Some of the views expressed in the following notes on newly approved products should be regarded as preliminary, as there may have been limited published data at the time of publication, and little experience in Australia of their safety or efficacy. However, the Editorial Executive Committee believes that comments made in good faith at an early stage may still be of value. Before new drugs are prescribed, the Committee believes it is important that more detailed information is obtained from the manufacturer's approved product information, a drug information centre or some other appropriate source.
Singulair (Merck Sharpe & Dohme)
10 mg film-coated tablets
5 mg chewable tablets
AMH Section 19
Asthma involves bronchoconstriction and inflammation of the airways. If a patient's asthma is to be well managed, it may be necessary to control the inflammation as well as the bronchoconstriction. The most commonly used preventive drugs are inhaled corticosteroids and sodium cromoglycate. Montelukast offers a new approach.
The inflammatory process is thought to involve chemical mediators called leukotrienes. The leukotrienes are also involved in bronchoconstriction. As montelukast competes with leukotrienes for their receptors, it can inhibit their effects.
The two formulations of montelukast are not bioequivalent. The bioavailability of the film-coated tablet is 64%. The chewable tablet, for children, has a bioavailability of 73% which is decreased to 63% by food. Bronchodilatation occurs within two hours of taking a dose.
Montelukast is metabolised in the liver with most of the metabolites being excreted in the bile. Although cytochrome P450 3A4 may be involved, it is unlikely to be inhibited by therapeutic concentrations of montelukast.
Placebo-controlled studies have found that a bedtime dose of montelukast reduces asthma symptoms and use of beta agonists. Lung function tests also improve. Although extension studies suggest the benefits of treatment continue, the pivotal trials were evaluated after 12 weeks.
Another study lasting 12 weeks compared montelukast and beclomethasone. While both treatments were significantly better than placebo, beclomethasone produced a greater improvement than montelukast. Patients inadequately controlled by inhaled steroids may benefit from the addition of montelukast. Likewise, the addition of montelukast may allow some patients to reduce their dose of inhaled corticosteroids. Any reduction must be done gradually.
Patients taking montelukast are more likely to complain of headache or gastrointestinal symptoms, such as abdominal pain or dyspepsia, than those given a placebo.
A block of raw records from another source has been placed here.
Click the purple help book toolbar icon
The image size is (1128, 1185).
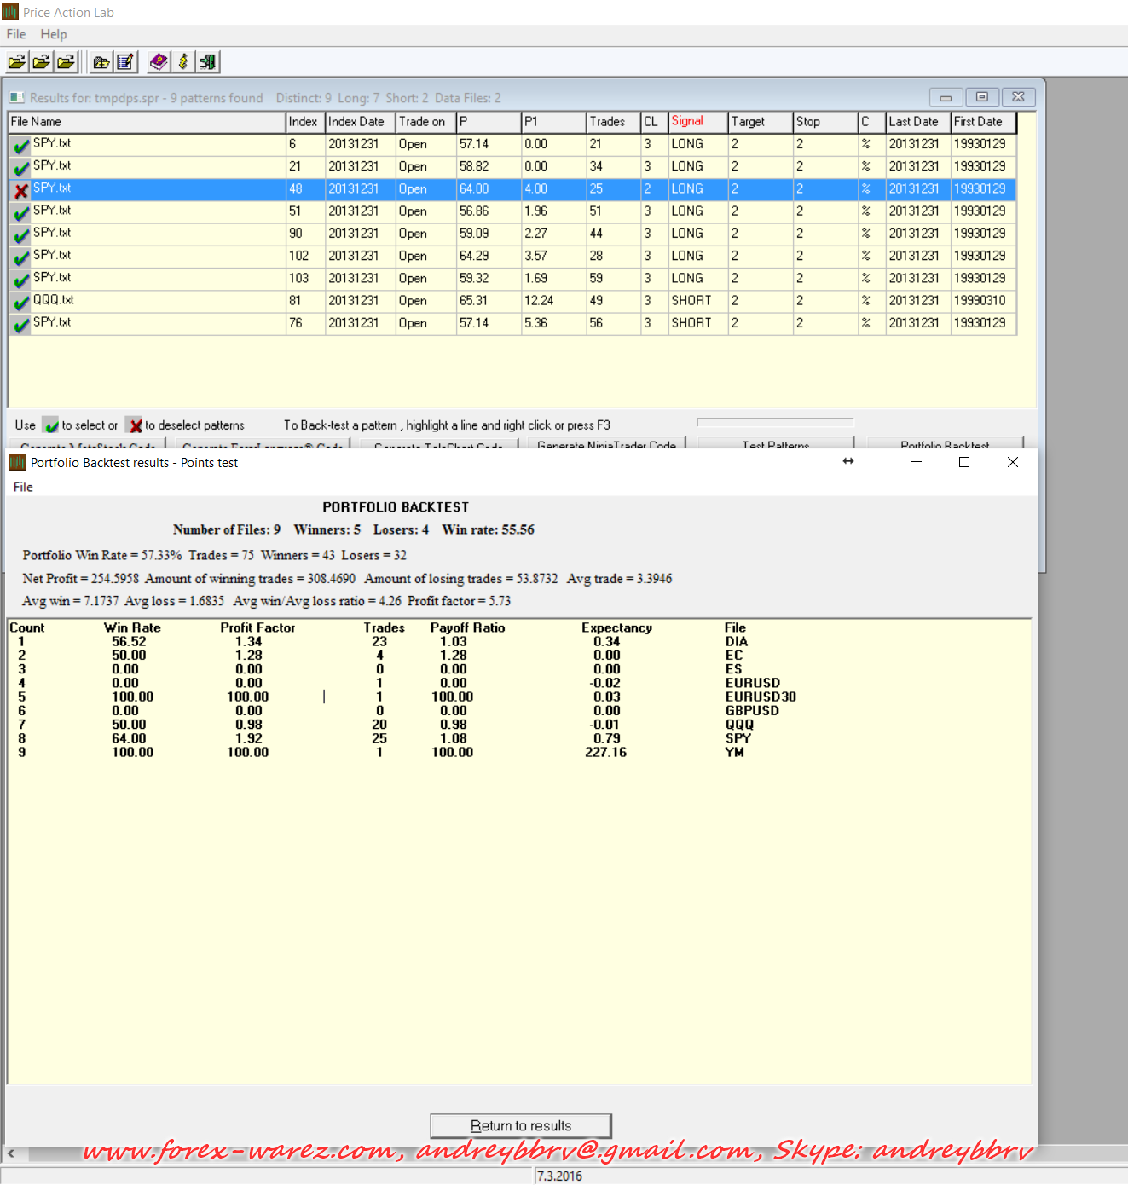point(159,62)
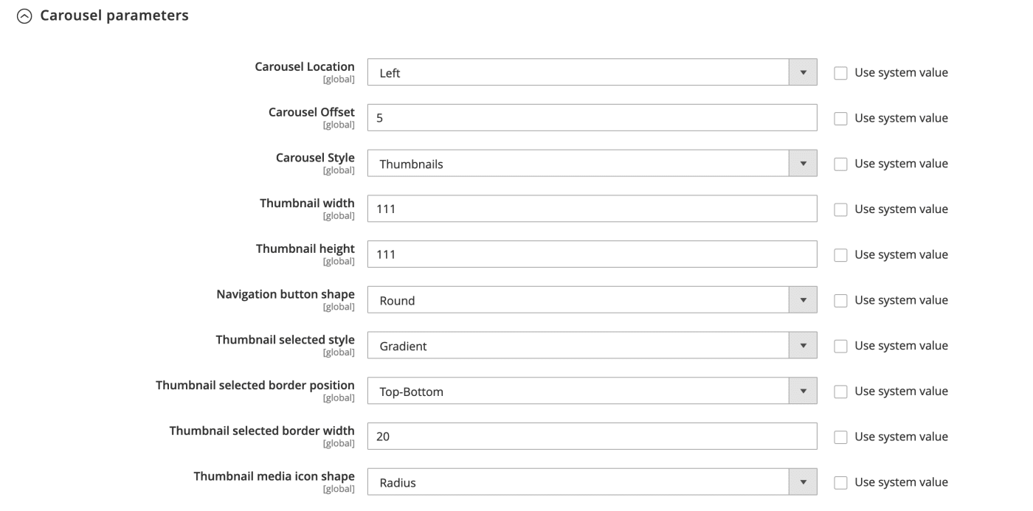Check Use system value for Carousel Offset
Screen dimensions: 1033x511
point(840,119)
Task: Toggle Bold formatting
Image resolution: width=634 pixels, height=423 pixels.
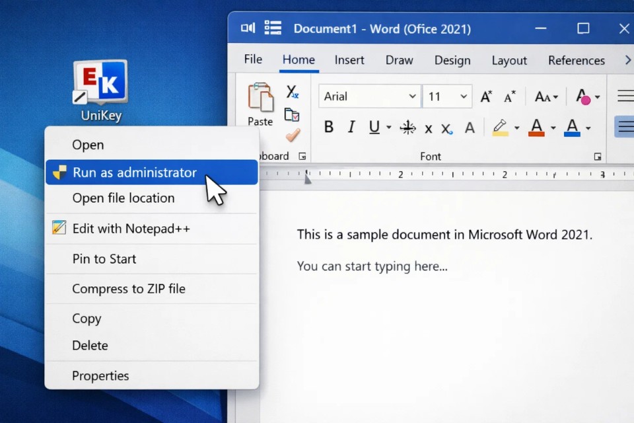Action: 328,128
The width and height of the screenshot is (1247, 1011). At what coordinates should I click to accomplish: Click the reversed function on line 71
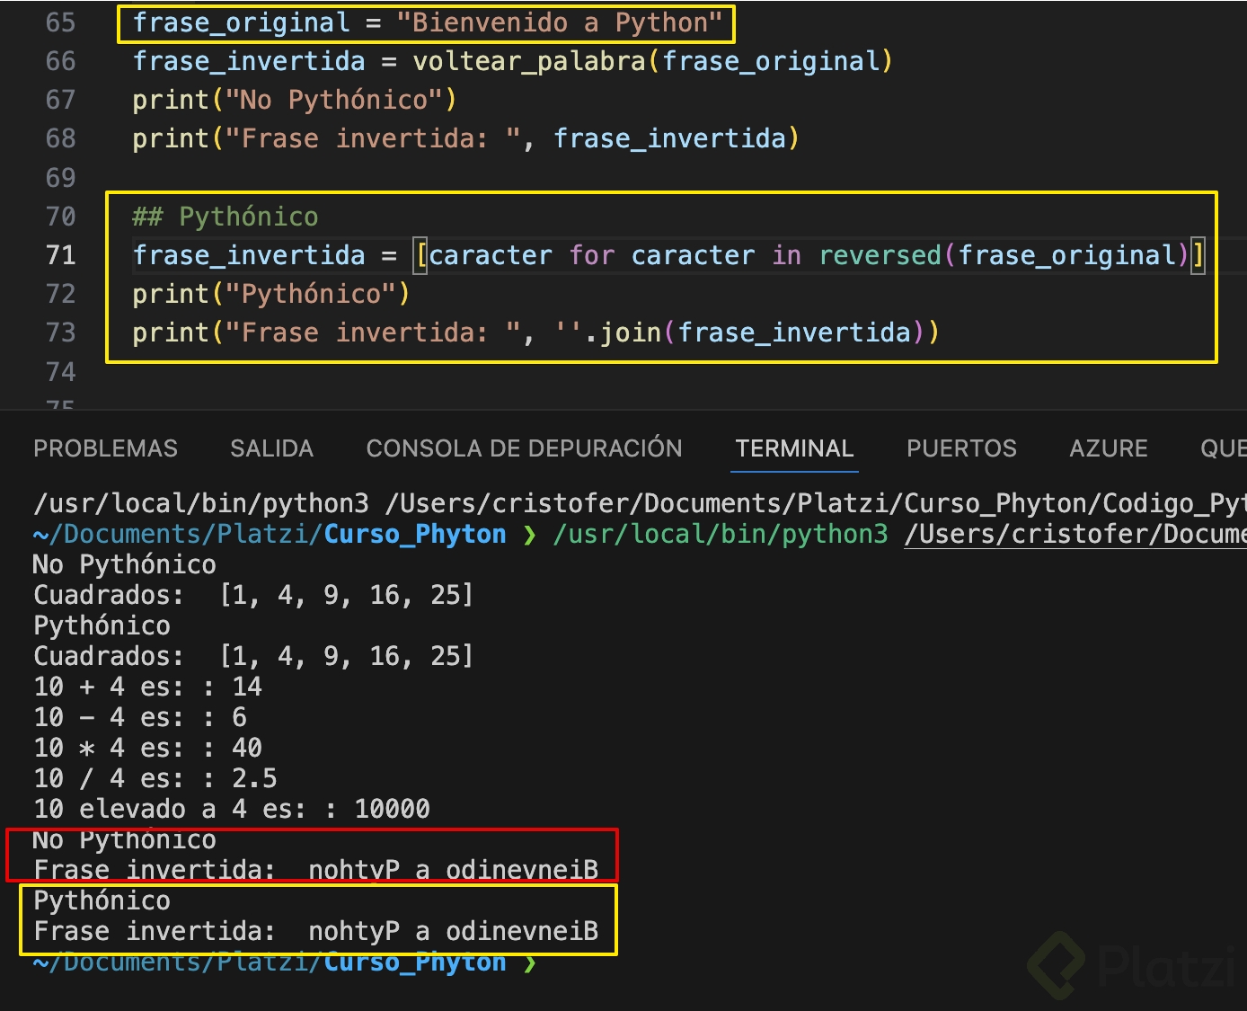(x=880, y=255)
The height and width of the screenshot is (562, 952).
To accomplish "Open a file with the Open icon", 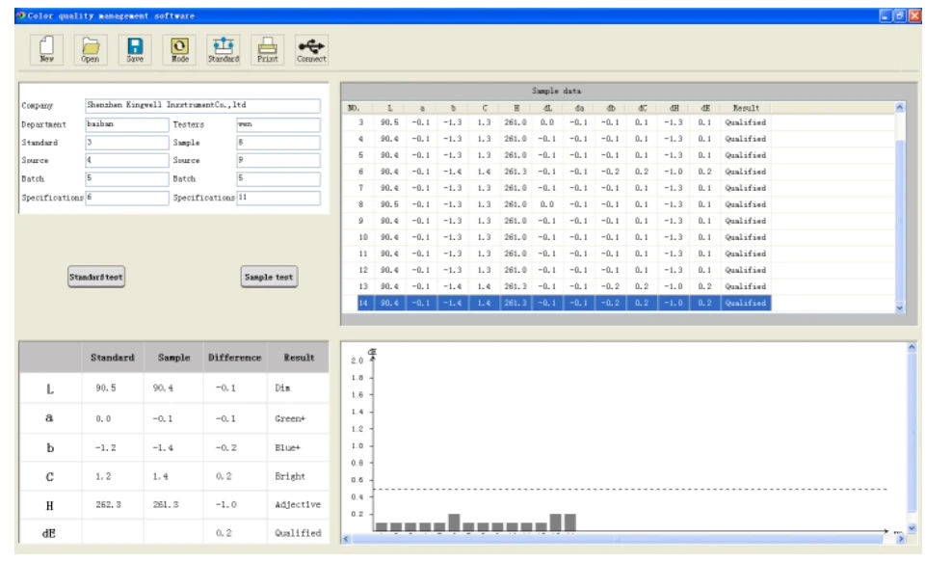I will tap(91, 50).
At present, montelukast is unlikely to be the first choice drug for the control of asthma. Montelukast should not be relied on to treat acute asthma and it is less effective than inhaled steroids. It would be interesting to know how the paediatric formulation compares with sodium cromoglycate in childhood asthma. Until more information is available, montelukast will probably be used when a patient's asthma is not completely controlled by existing preventive drugs.